--- BEGIN SELECTION ---
If this isn't a joke, I'd be very interested in the reasoning behind that statement, and whether or not there are some qualifications on when it applies.


Replies

j1mr10rd4ntoday at 12:25 AM

There's another good reason that hasn't been detailed in the comments so far: expressing intent.

A test should communicate its reason for testing the subject, and when an input is generated or random, it clearly communicates that this test doesn't care about the specific _value_ of that input, it's focussed on something else.

This has other beneficial effects on test suites, especially as they change over the lifetime of their subjects:

* keeping test data isolated, avoiding coupling across tests * avoiding magic strings * and as mentioned in this thread, any "flakiness" is probably a signal of an edge-case that should be handled deterministically and * it's more fun [1]

[1] https://arxiv.org/pdf/2312.01680

dathinabyesterday at 4:14 PM

humans are very good at overlooking edge cases, off by one errors etc.
--- END SELECTION ---
* WORK INSTRUCTIONS *
a) In the thread on test inputs, what reason that the comments had not yet detailed does one reply give for using generated or random inputs?
b) Write out the part of the thread on test inputs that begins at the words "If this isn't" and stops after the words "on something else.".
The data after this point has no connection to the thread on test inputs.
--- BEGIN AVAILABLE DATA ---
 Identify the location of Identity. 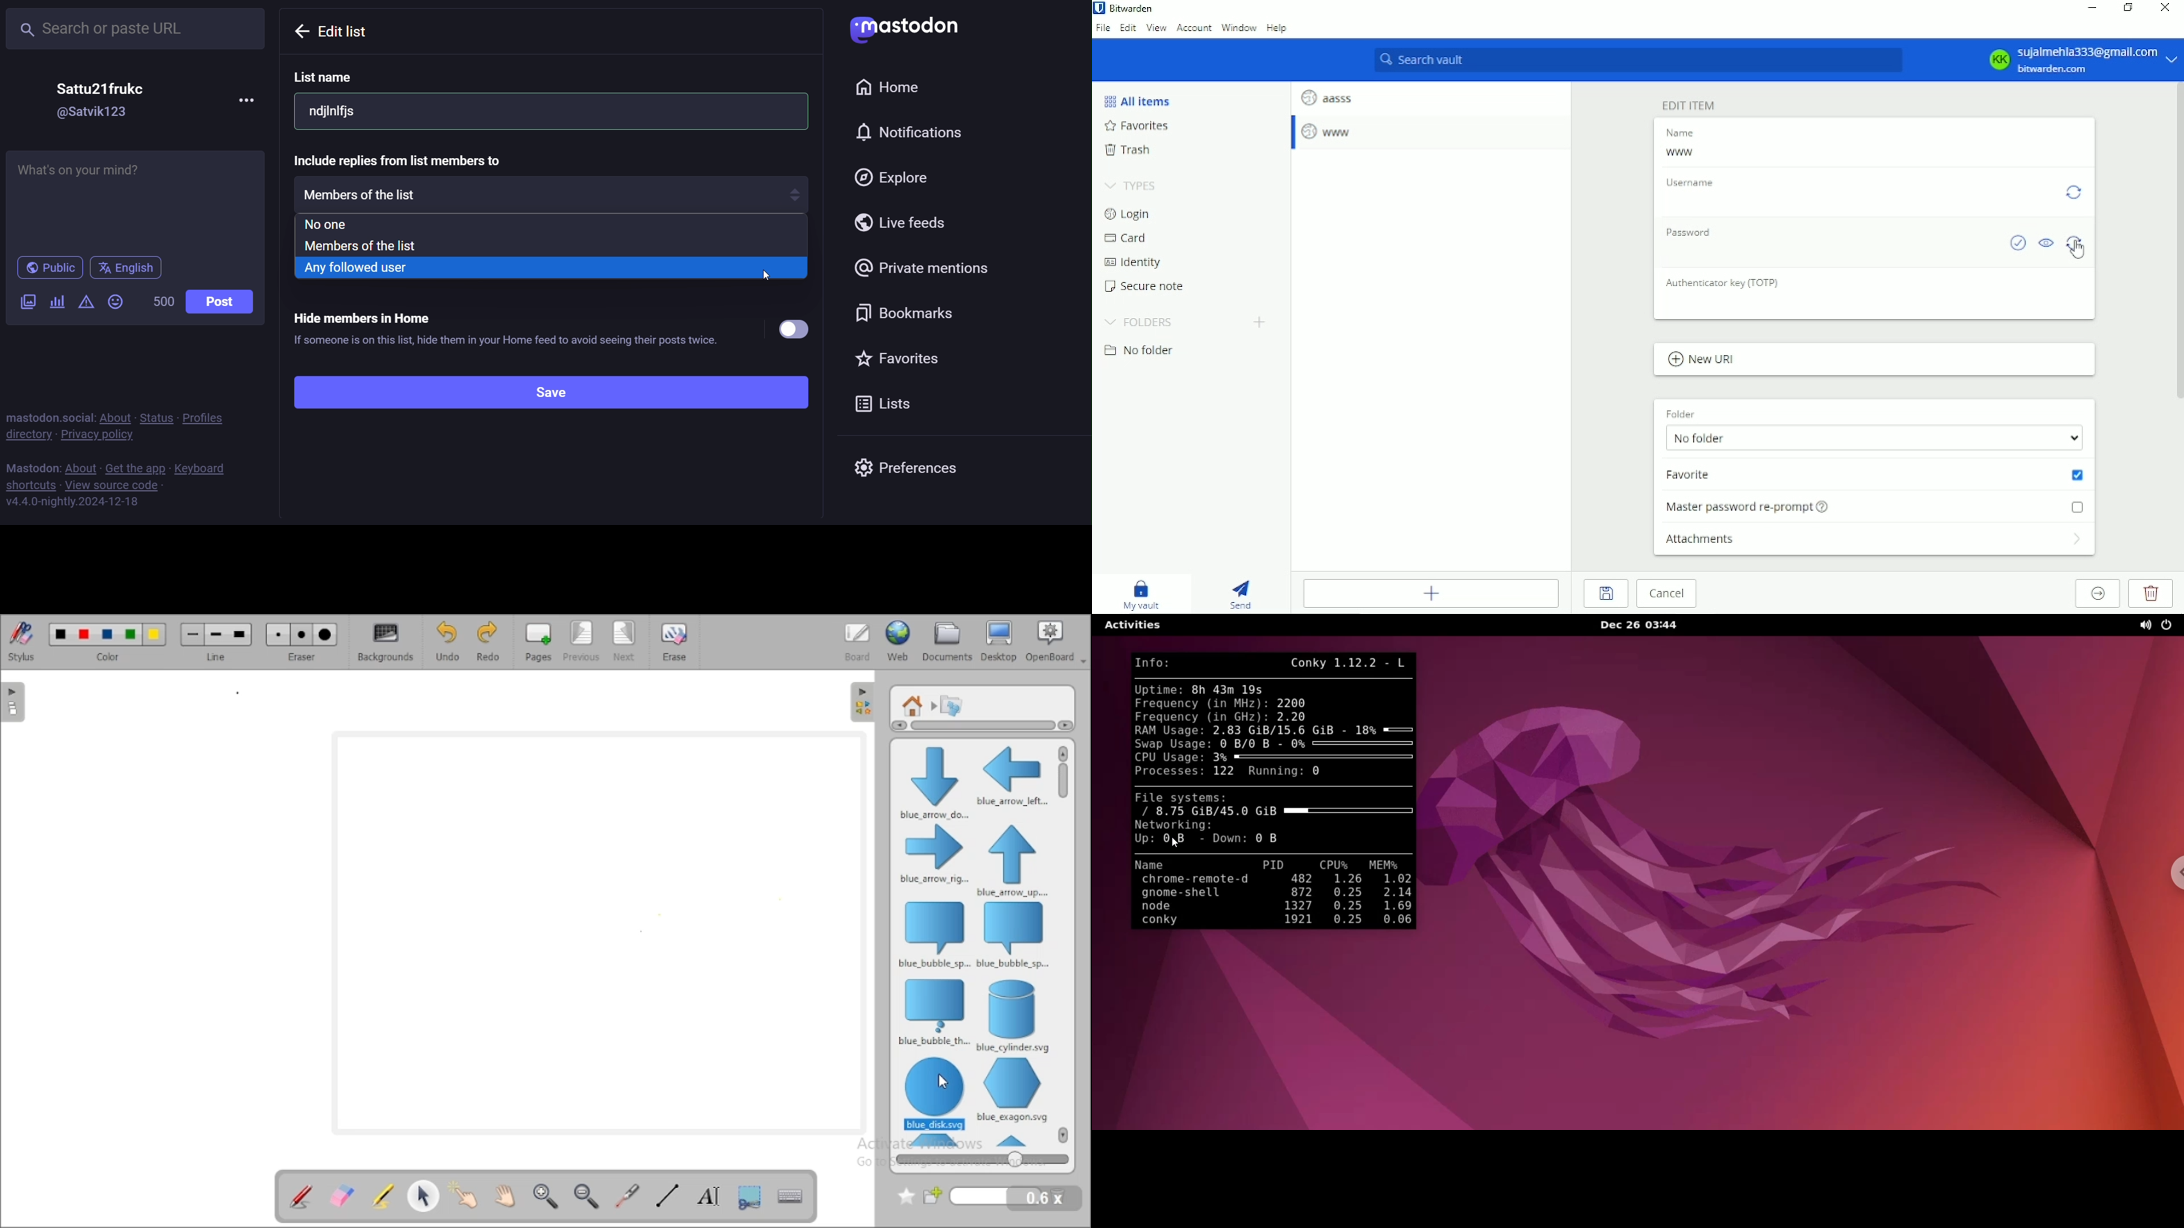
(1132, 263).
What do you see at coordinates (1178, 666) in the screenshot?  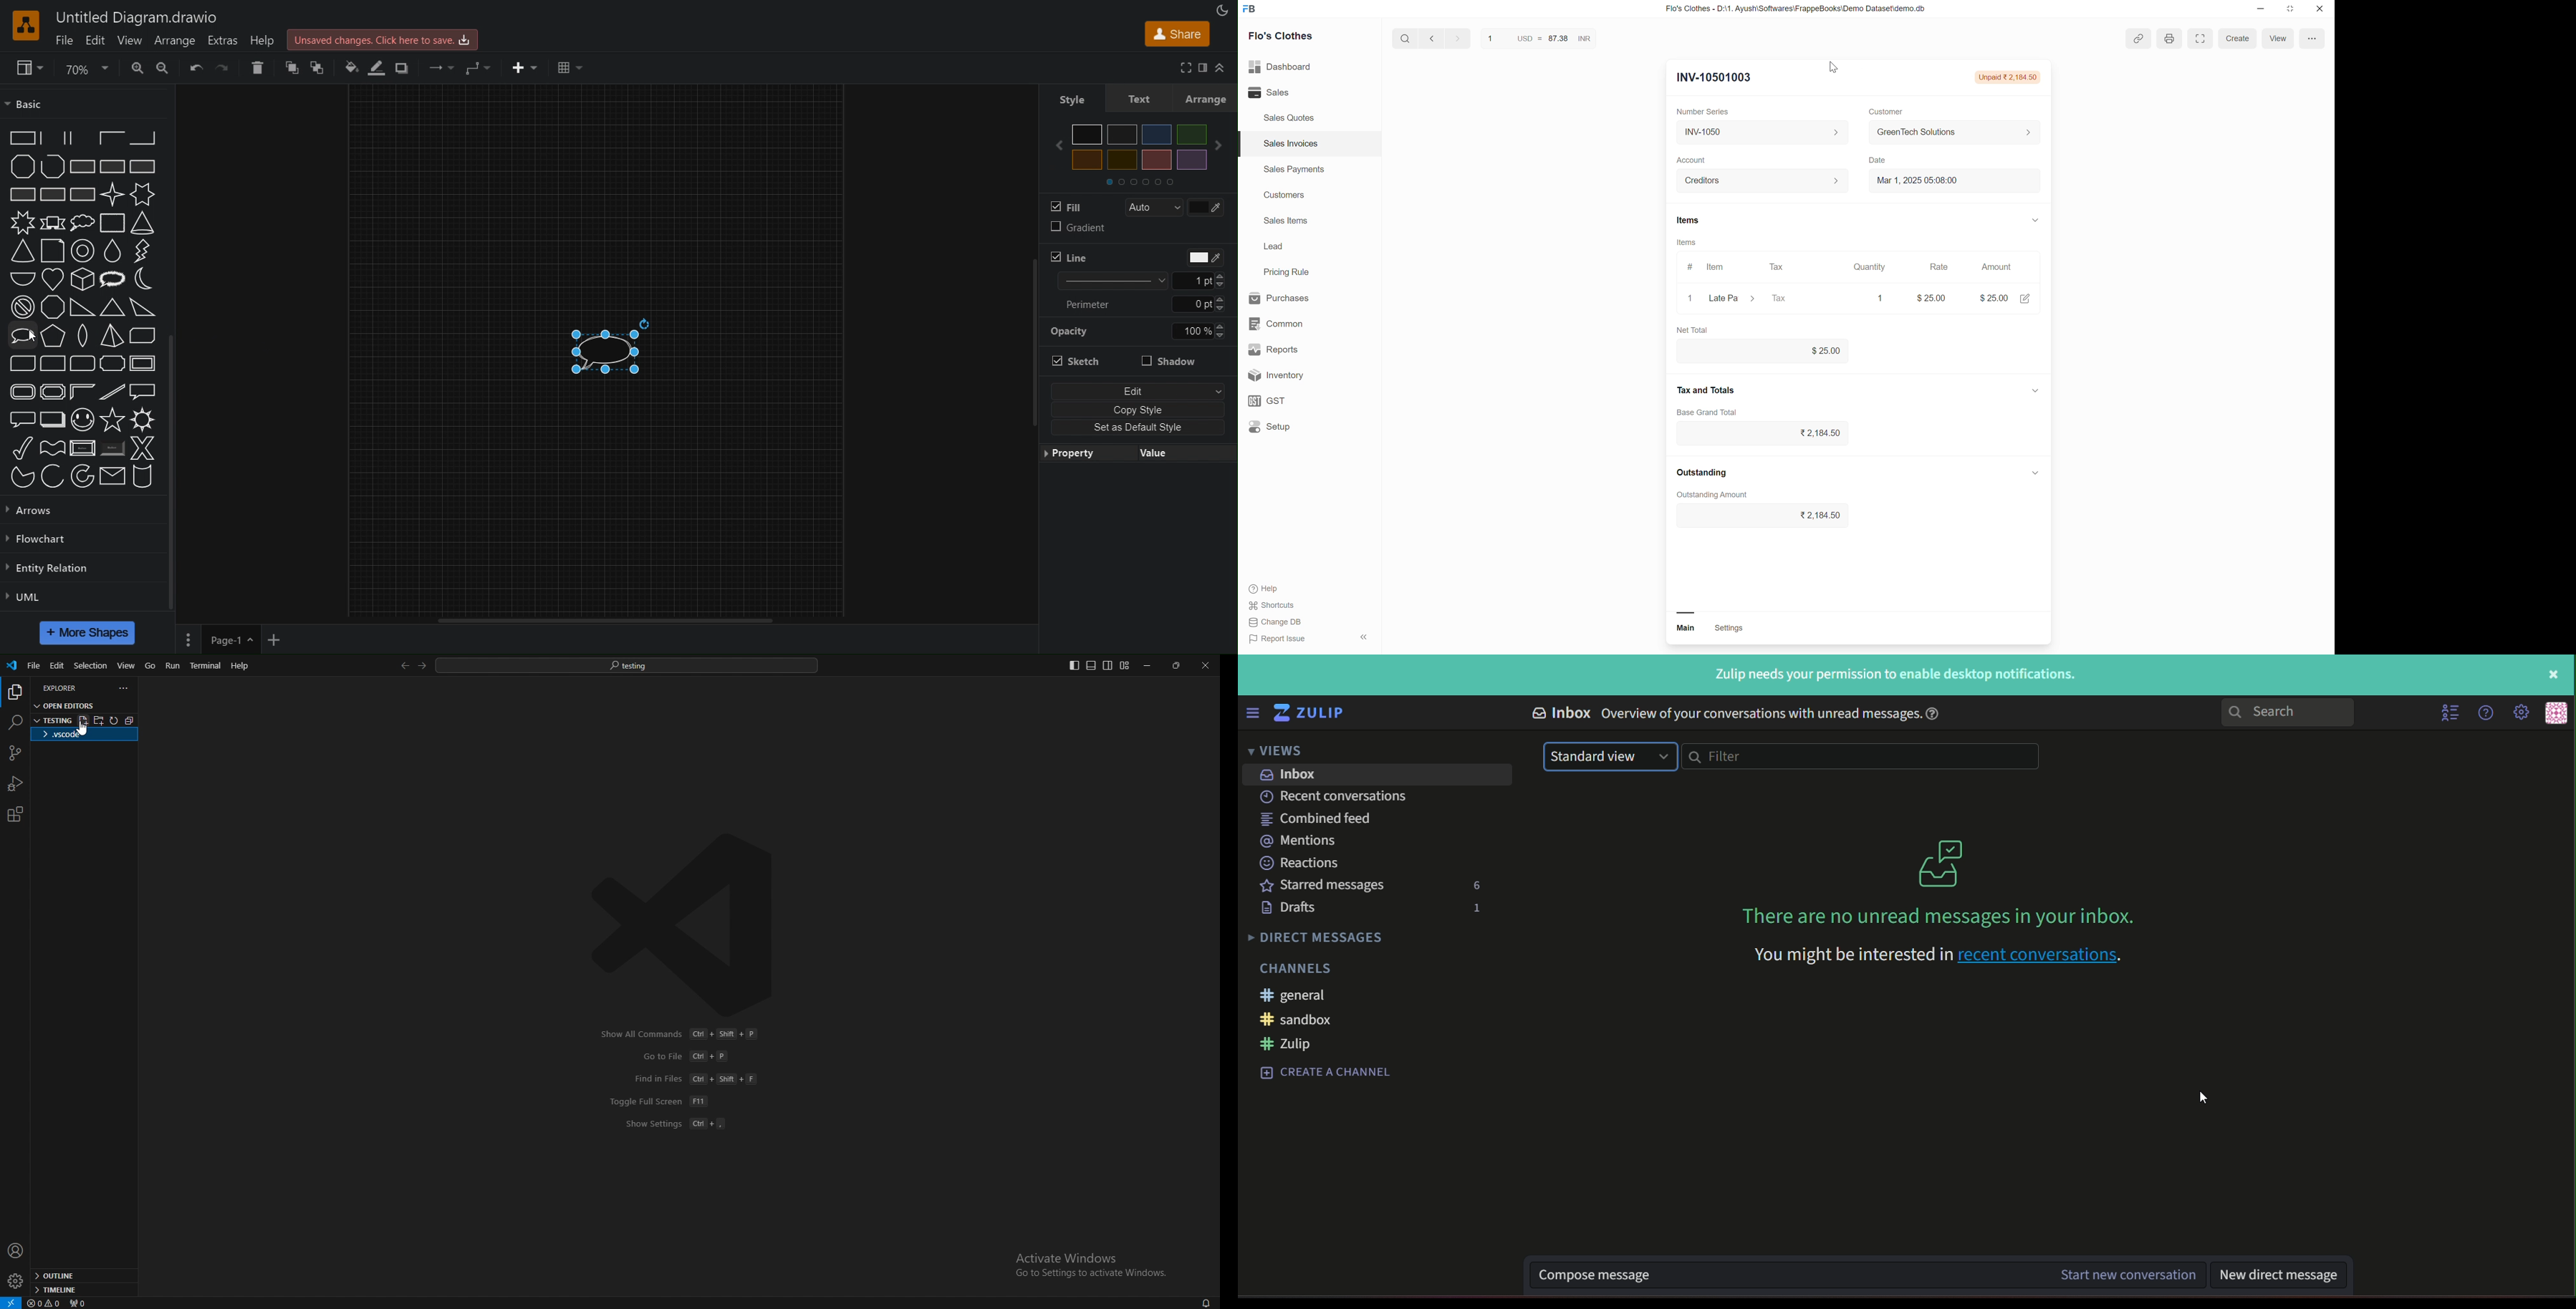 I see `resize` at bounding box center [1178, 666].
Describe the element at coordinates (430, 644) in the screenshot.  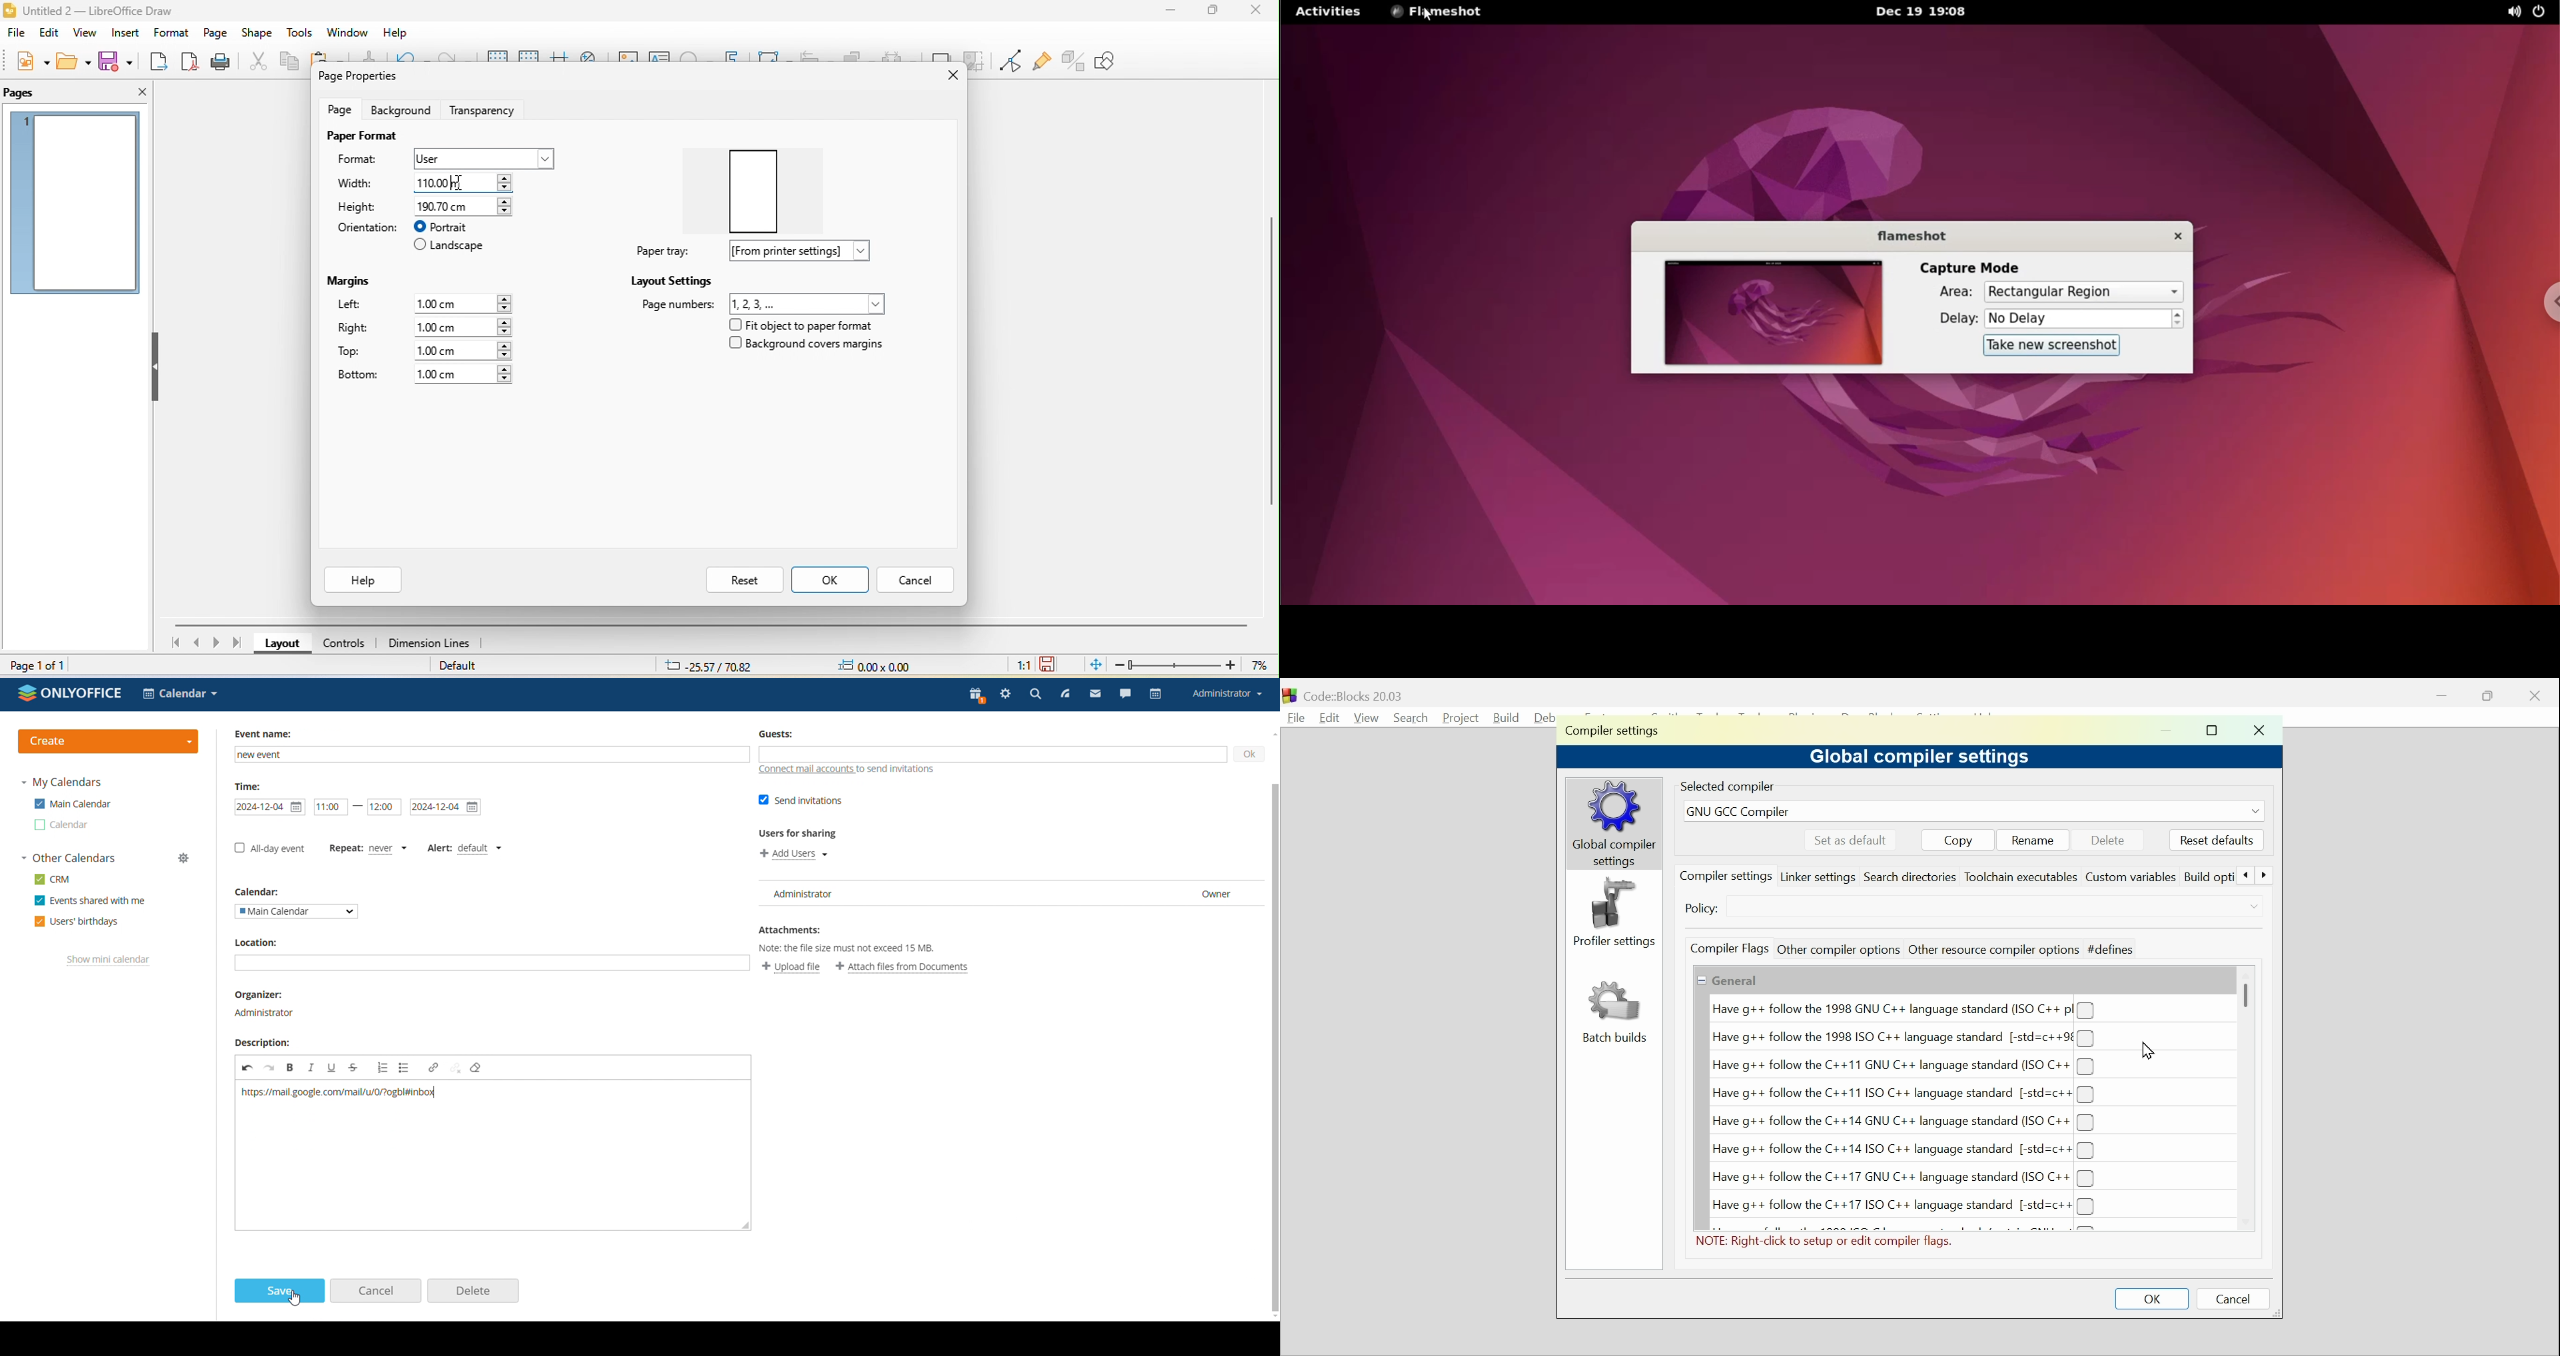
--- END AVAILABLE DATA ---
* THE ANSWERS *
a) Expressing intent.

b)
If this isn't a joke, I'd be very interested in the reasoning behind that statement, and whether or not there are some qualifications on when it applies.


Replies

j1mr10rd4ntoday at 12:25 AM

There's another good reason that hasn't been detailed in the comments so far: expressing intent.

A test should communicate its reason for testing the subject, and when an input is generated or random, it clearly communicates that this test doesn't care about the specific _value_ of that input, it's focussed on something else.